Motion 1: This House believes that individuals who buy non-essential items rather than donating to charity are morally responsible for the deaths of starving people who lived in poverty
This debate motion is a classic, and that means that there is probably a plethora of information available that you can easily access through Google or Youtube. Here are a few links which you will probably find useful:
1) This is a Youtube video where debaters from the University of Cape Town debate the motion THBT, after meeting one's basic needs, individuals have a moral responsibility to donate a significant portion of their income to poverty alleviation.
The motion is phrased differently from the SSSDC motion but the spirit of the two motions are virtually identical. It will be useful for you to watch the video, take notes and consider the strengths and weaknesses of each side. I would also caution against copying the speeches wholesale, because public resources such as this video has probably been seen and analyzed by a large number of people who would probably develop effective countermeasures against the arguments made within the video. In fact, it would be highly advisable to start preparing your rebuttal sheet by formulating the rebuttals against the arguments within this video.

> [Dataset content]:
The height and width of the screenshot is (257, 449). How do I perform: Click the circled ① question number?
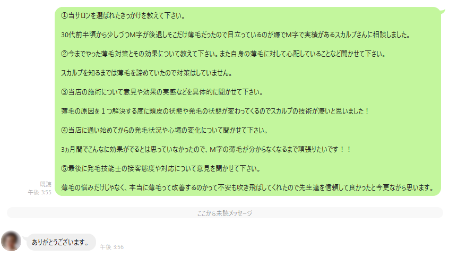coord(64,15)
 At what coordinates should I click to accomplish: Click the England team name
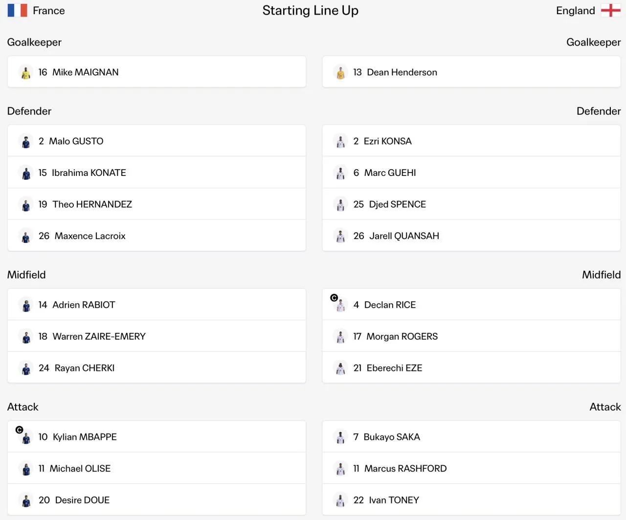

> [Set tasks]:
1. In the debate passage, debaters from which university appear in the YouTube video?
2. Translate this sentence from the debate passage into Spanish: "It will be useful for you to watch the video, take notes and consider the strengths and weaknesses of each side."

> [Results for the exercise]:
1. The University of Cape Town.

2. Te será útil ver el video, tomar notas y considerar las fortalezas y debilidades de cada lado.